Records from a dataset
* * *
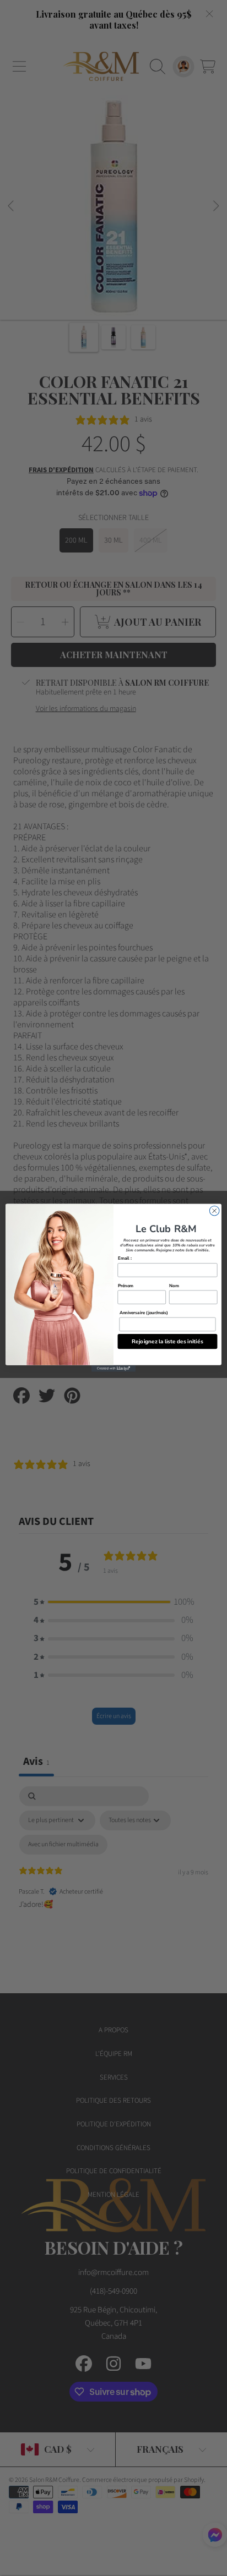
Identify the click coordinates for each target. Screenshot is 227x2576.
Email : (125, 1259)
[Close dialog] (214, 1211)
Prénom (126, 1286)
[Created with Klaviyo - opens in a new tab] (113, 1368)
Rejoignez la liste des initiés (167, 1342)
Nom (174, 1286)
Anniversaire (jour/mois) (144, 1313)
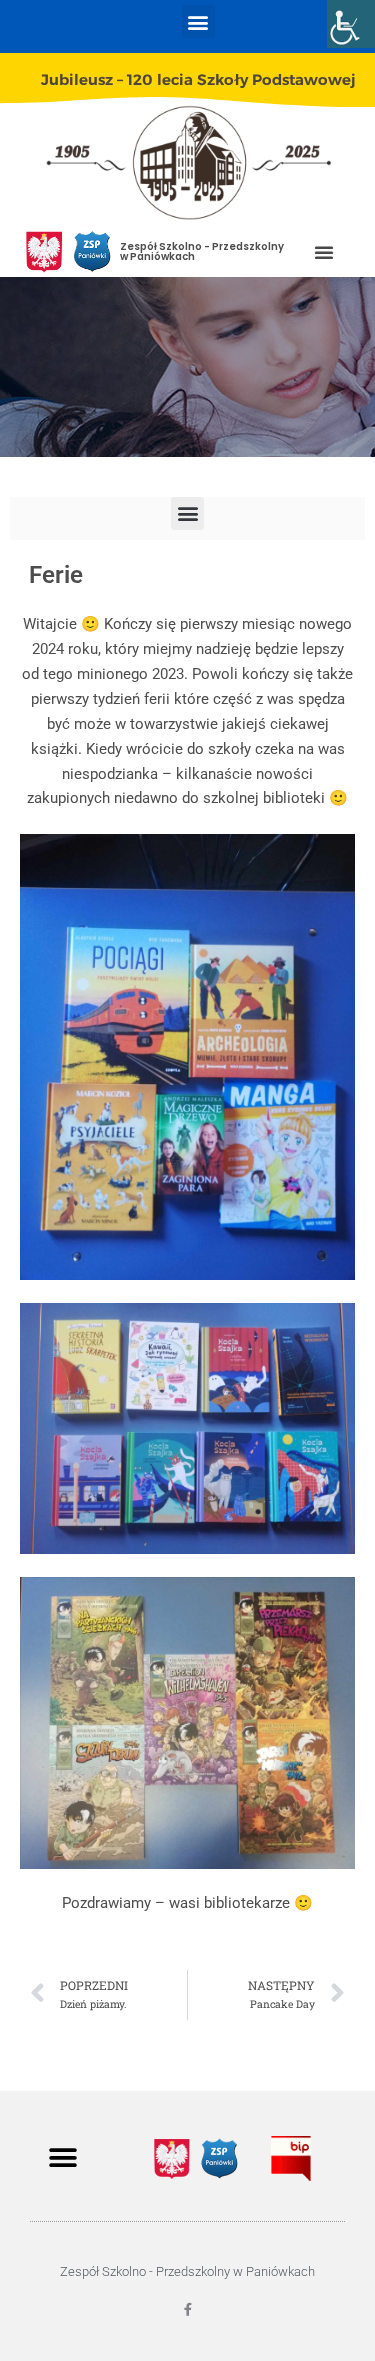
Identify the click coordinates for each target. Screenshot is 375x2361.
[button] (198, 21)
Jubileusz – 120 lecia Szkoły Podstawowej (198, 79)
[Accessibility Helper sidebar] (351, 24)
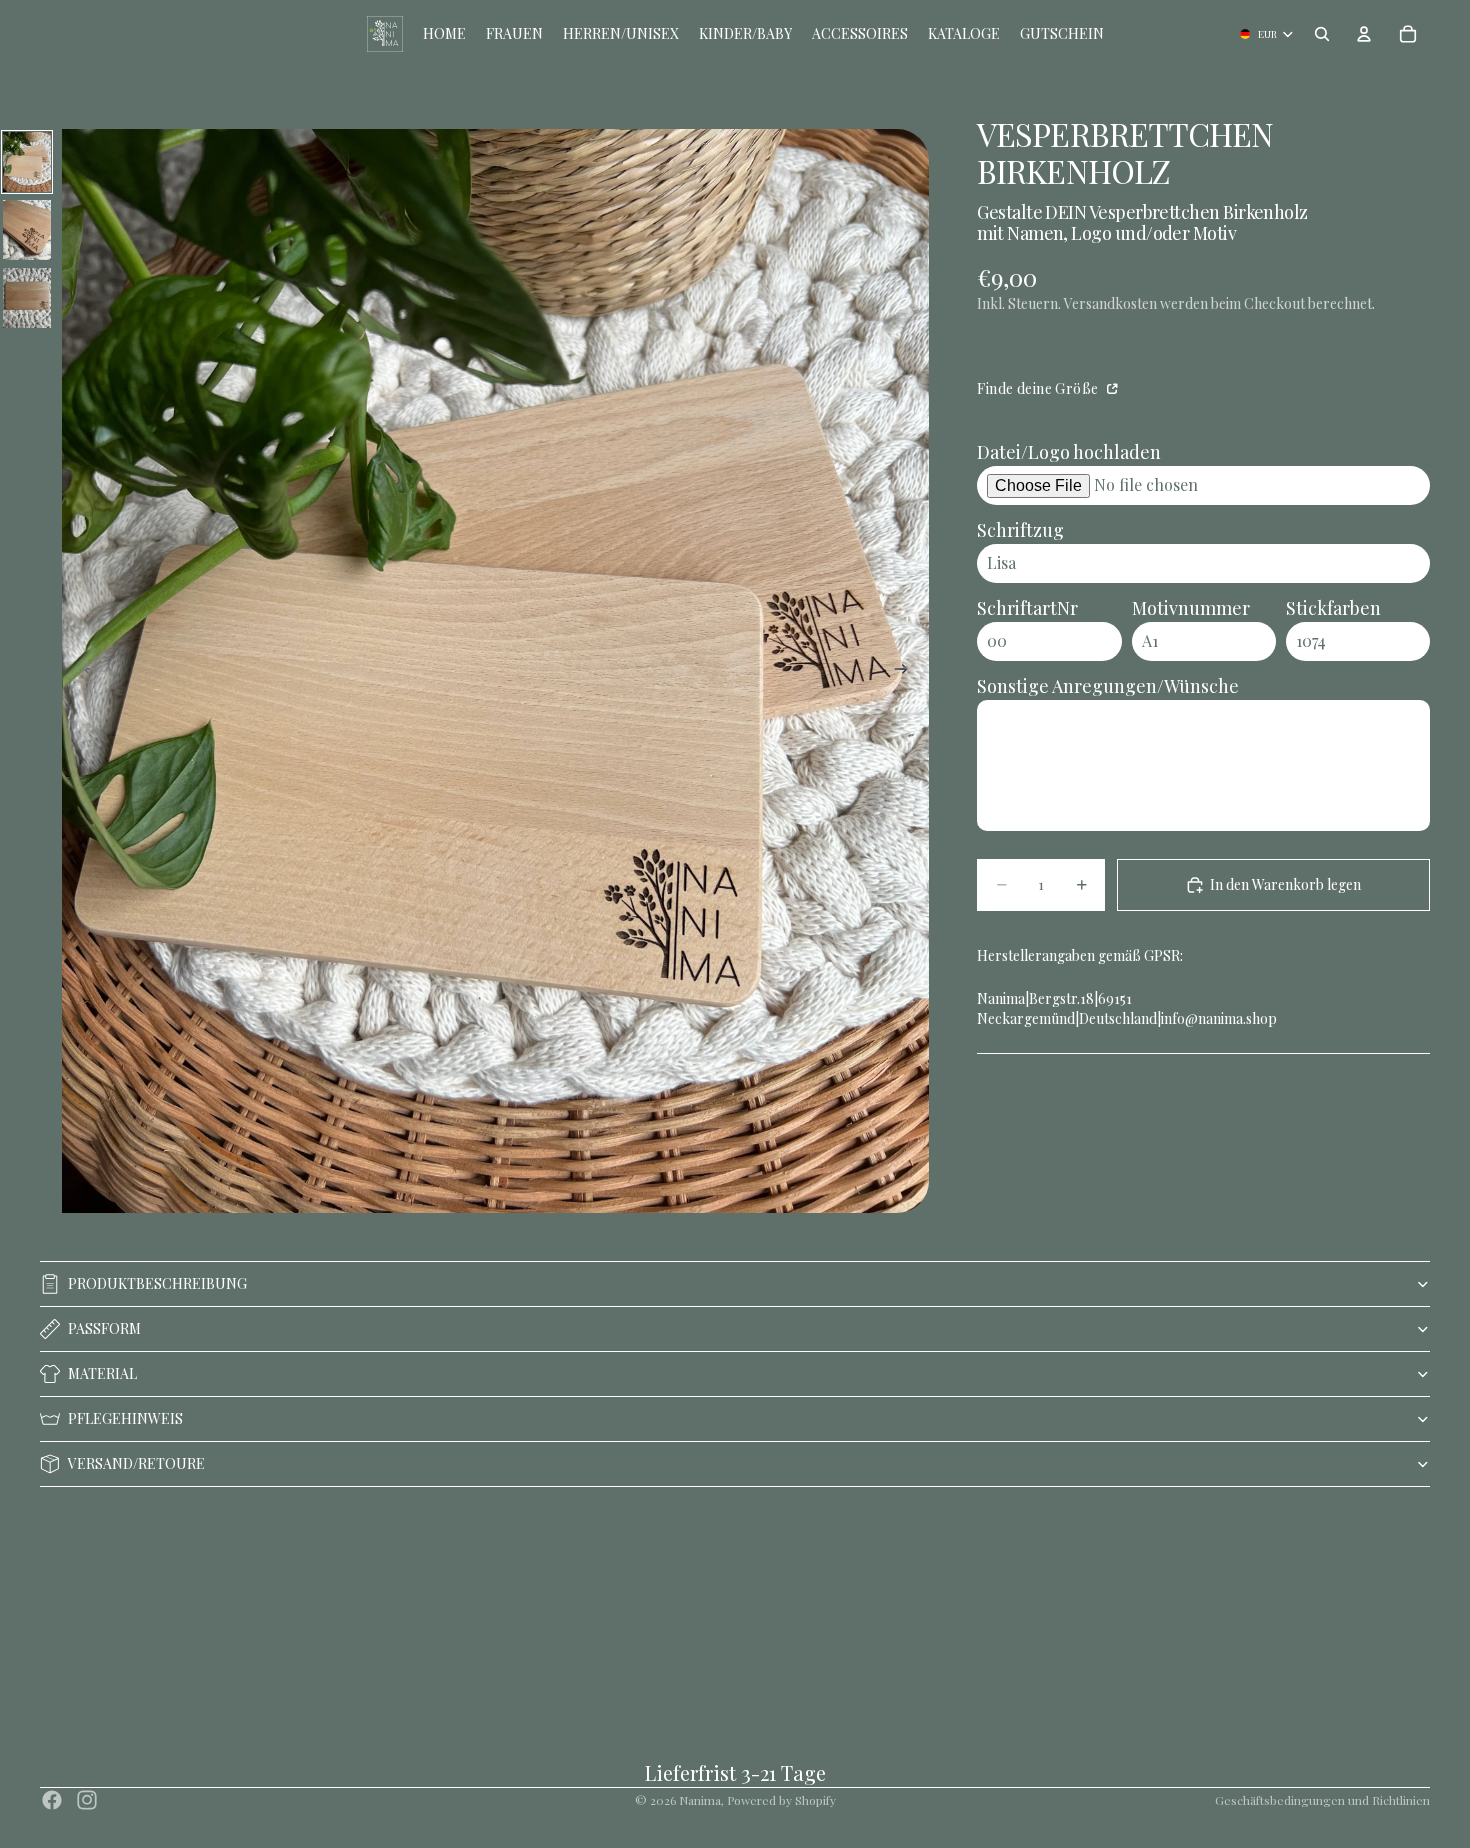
* * *
INSTRUCTIONS TO FOLLOW
Could you reproduce exactly, and only, the lines from the start of the records through the line containing "Jubileusz – 120", leaving out the pictures?

ANSWER SPACE
Identify the click coordinates for each target. Screenshot is 227x2576.
Email : (125, 1259)
[Close dialog] (214, 1211)
Prénom (126, 1286)
[Created with Klaviyo - opens in a new tab] (113, 1368)
Rejoignez la liste des initiés (167, 1342)
Nom (174, 1286)
Anniversaire (jour/mois) (144, 1313)
Identify the click coordinates for each target. Screenshot is 375x2361.
[button] (198, 21)
Jubileusz – 120 lecia Szkoły Podstawowej (198, 79)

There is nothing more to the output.